KATOWICE, Poland— U.N. Secretary-General Antonio Guterres opened the climate summit in Poland by issuing a dramatic appeal to world leaders Monday to take the threat of global warming seriously and to act boldly to avert a catastrophic rise in temperatures before the end of the century.
Guterres called climate change as “the most important issue we face.”
“Even as we witness devastating climate impacts causing havoc across the world, we are still not doing enough, nor moving fast enough, to prevent irreversible and catastrophic climate disruption,” Guterres told delegates from almost 200 countries who gathered in Katowice, Poland.
The U.N. chief chided countries, particularly those most responsible for greenhouse gas emissions, for failing to do enough to meet the goals of the 2015 Paris climate accord, which set a goal of keeping global warming well below 2 degrees Celsius (3.6 degrees Fahrenheit) — ideally 1.5 degrees C (2.7 degrees F) — by the end of the century.
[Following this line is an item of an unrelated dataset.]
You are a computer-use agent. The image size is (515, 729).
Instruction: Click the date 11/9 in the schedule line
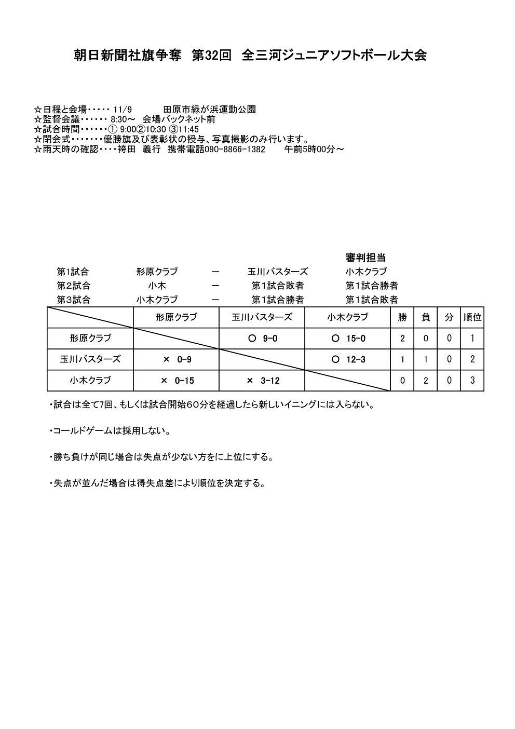coord(126,110)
Citing a recent scientific report on the dire consequences of letting average global temperatures rise beyond 1.5 degrees, Guterres urged countries to cut their emissions 45 percent from 2010 levels by 2030 and aim for net zero emissions by 2050.
Such a move, which experts say is the only way to achieve the 1.5-degree goal, would require a radical overhaul of the global economy and a move away from using fossil fuels.
“In short, we need a complete transformation of our global energy economy, as well as how we manage land and forest resources,” Guterres said.
He said governments should embrace the opportunities rather than cling to fossil fuels such as coal, which are blamed for a significant share of man-made greenhouse gas emissions.
The remark was also directed at host Poland, which relies on coal for 80 percent of its energy. But Poland’s President Andrzej Duda told a later news conference that the coal-rich country will never entirely give up its “strategic fossil fuel.”
In order to steer businesses and consumers away from heavily polluting forms of energy, the U.N. chief urged countries to embrace carbon pricing, something few countries have yet to do.
Guterres also urged negotiators not to forget that the challenges they face pale in comparison to the difficulties climate change is already causing millions around the world whose homes and livelihoods are at risk from rising sea levels, drought and more powerful storms.
The two-week conference, in Poland’s southern coal mining region of Silesia, is expected to work out how governments can report on their efforts to reduce greenhouse gas emissions and keep global warming within the Paris accord limit.
“This is the challenge on which this generation’s leaders will be judged,” Guterres said.
He later told reporters that realities about global climate are “worse than expected, but the political will is relatively faded after Paris” and is not matching the challenges.
Guterres called for a “huge increase in ambitions” during the two weeks of negotiations in Poland, adding “we cannot afford to fail in Katowice.”
Famed British naturalist Sir David Attenborough warned the gathering that the “collapse of our civilizations and the extinction of much of the natural world is on the horizons” if no urgent action is taking against global warming.
The 92-year-old TV presenter blamed humans for the “disaster of global scale, our greatest threat in thousands of years.”
Duda, the Polish leader, said participants at the conference have backed its proposal of a “just transition” away from coal mining, which calls for helping those people, like coal miners, who are slated to lose their jobs as the world changes its energy mix.
Fiji’s prime minister, Frank Bainimarama, who presided over last year’s U.N. climate summit, said the “just transition” proposal shouldn’t just consider the fate of fossil fuel workers but all people around the world whose lives are affected by climate change.
Residents of the world’s smaller islands, many of whom face catastrophic flooding from higher sea levels in a warming world, have been among the world’s most vocal backers of measures to combat climate change.